Il semble que de nos jours les migrants soient considérés comme des envahisseurs, des barbares qui, méprisant les règles de la civilisation viennent voler aux habitants légitimes d’un pays leurs mœurs, leur ressources, leur vie.
On ne les considère jamais comme des victimes, des exilés, auxquels devrait s’appliquer le statut de demandeur d’asile. C’est que le statut d’exilé porte en lui la chance d’avoir été hébergé par une terre accueillante, mais encore d’y trouver une liberté véritable.
Ainsi, Hannah Arendt qui a vécu exilée une grande partie de sa vie, a considéré ce statut comme une chance : « Aimer la vie est facile quand vous êtes à l’étranger. Là où personne ne vous connaît, vous tenez votre vie entre vos mains, vous êtes maître de vous-mêmes plus qu’à n’importe quel moment. » Hannah Arendt – (Biographie de) Rahel Varnhagen
L’exil est en effet la meilleure image de l’autonomie qu’on puisse trouver : vécu d’une part sous l’aspect d’un isolement ruineux pour l’individu qui passe sa vie à reconstruire ce qu’il a perdu en quittant son pays, l’exil pourrait néanmoins apparaître aussi comme une liberté qui lui est laissée de vivre sa vie comme bon lui semble. On n’attend rien d’un étranger, pas même qu’il se soumette aux règles qui oppriment les autres.
- L’exil pourtant s’inscrit en faux à cette image rassurante.
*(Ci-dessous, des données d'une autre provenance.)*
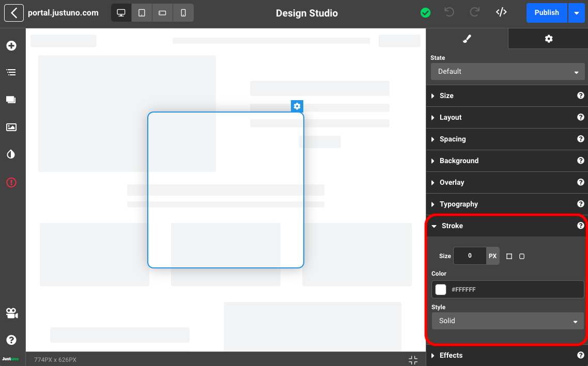Click the red warning alert icon
The image size is (588, 366).
click(11, 182)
Non, être réfugié quelque part ce n’est pas être dans une situation positive, même si on est accueilli par un peuple bienveillant.
Parce que même alors, on reste sous la pression des autres, qui, s’ils n’exigent pas que vous soyez comme eux, vont néanmoins s’attendre à ce que vous coïncidiez avec l’image qu’ils ont de vous, en raison de votre nationalité. Si vous êtes français par exemple vous serez aux Etats-Unis l’éternel Frenchie, collection de tous les clichés bon ou mauvais qu’importe : ce seront de toute façon des clichés.
Alceste, le Misanthrope de Molière, choisit de se réfugier au désert, pour éviter la fréquentation des humains qui le dégoutent : il faut croire que la solitude est moins pesante que l’ennui. Il en va de l’exil comme de la solitude : ruine du prisonnier contraint à l’isolement, ou bien salut du moine qui a choisi sa cellule comme lieu propice à son ascèse. D’ailleurs la solitude est toute relative : le moine est face à Dieu ; quant à Victor Hugo, photographié ici tourné vers la France, il est visité par ses compatriotes qui lui ont gardé leur estime.
L’exil réuni la perte de soi et liberté dans la mesure où il est vécu comme la condition de la liberté : Rester debout, dit Victor Hugo qui fit de son exil à Guernesey le totem de sa liberté politique associée à l’ostracisme dont il fut victime.